> _TASK REQUIREMENTS_
Where the listing shows an image, skip it and output all other material unchanged.
-- EXERCISE MATERIAL follows --
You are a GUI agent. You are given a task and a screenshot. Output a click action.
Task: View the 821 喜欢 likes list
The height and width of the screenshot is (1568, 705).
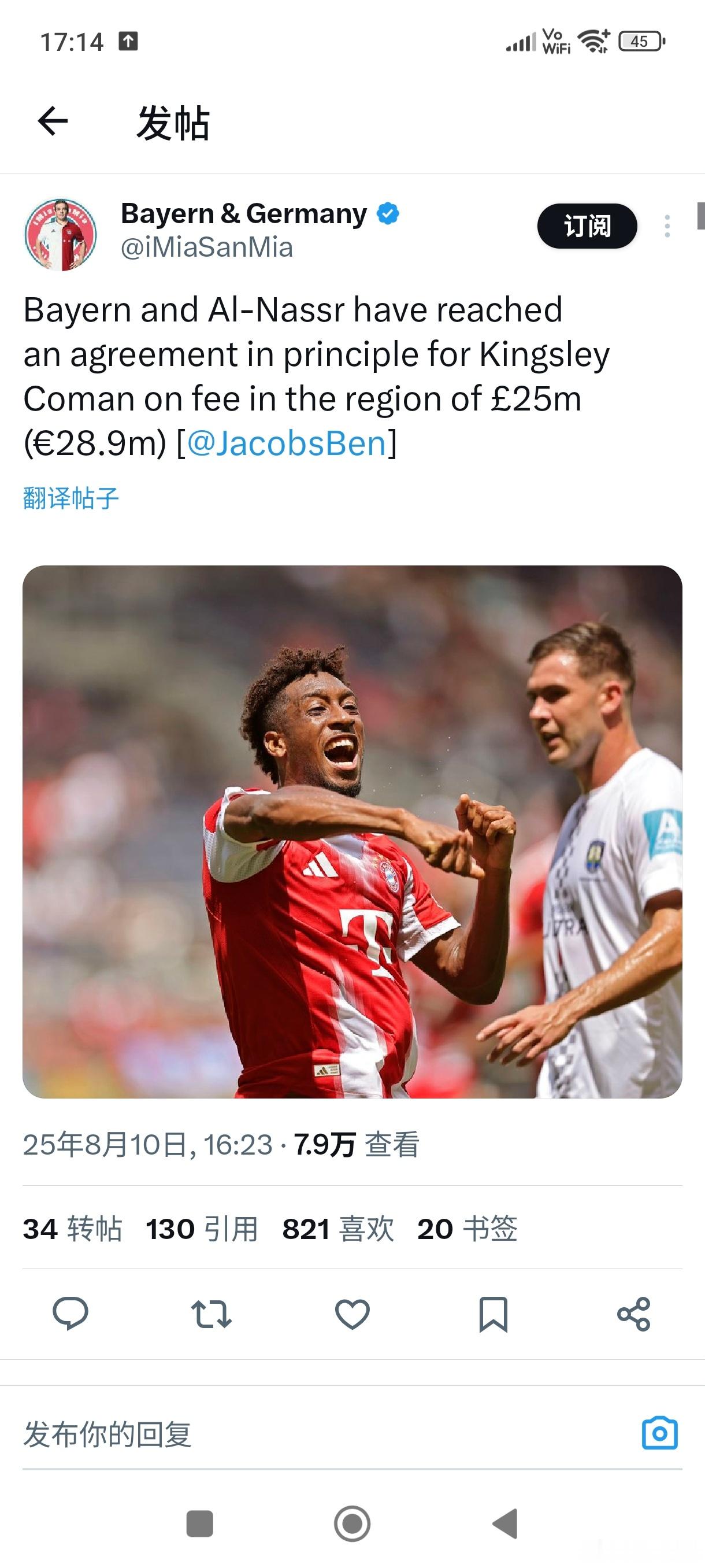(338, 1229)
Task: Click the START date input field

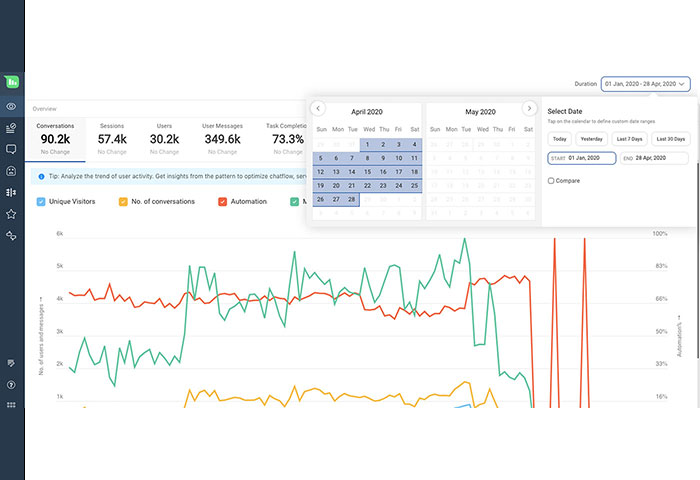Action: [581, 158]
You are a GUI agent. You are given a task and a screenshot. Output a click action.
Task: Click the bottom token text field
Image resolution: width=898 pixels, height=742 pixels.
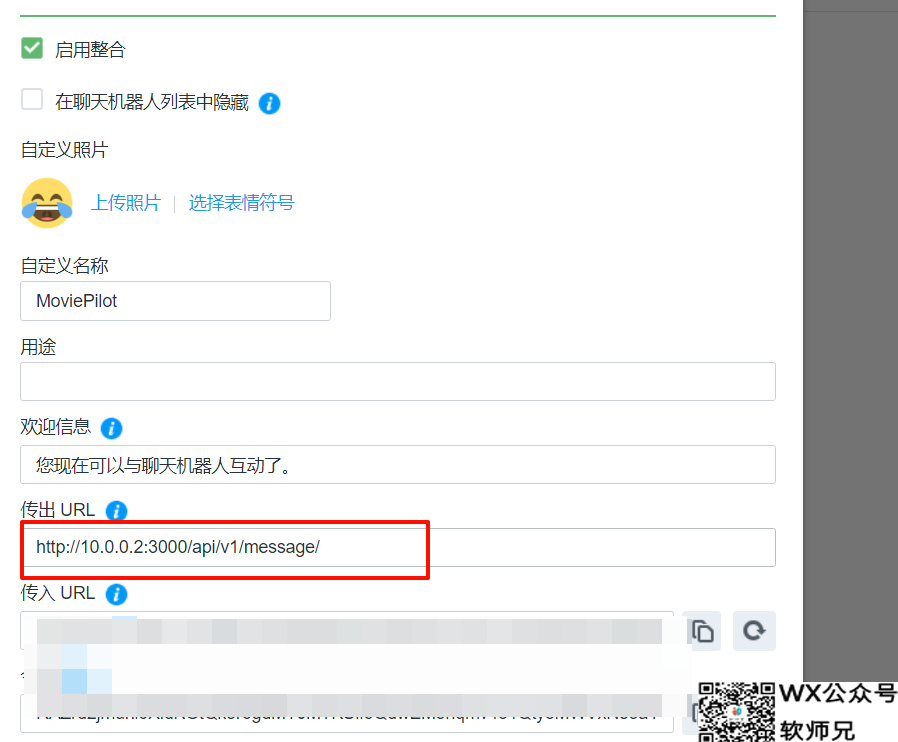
-- EXERCISE MATERIAL concluded --
> _YOUR RESPONSE_
You are a GUI agent. You are given a task and a screenshot. Output a click action.
Task: View the 821 喜欢 likes list
The height and width of the screenshot is (1568, 705).
(338, 1229)
Task: Click the START date input field

Action: [581, 158]
You are a GUI agent. You are given a task and a screenshot. Output a click action.
Task: Click the bottom token text field
Image resolution: width=898 pixels, height=742 pixels.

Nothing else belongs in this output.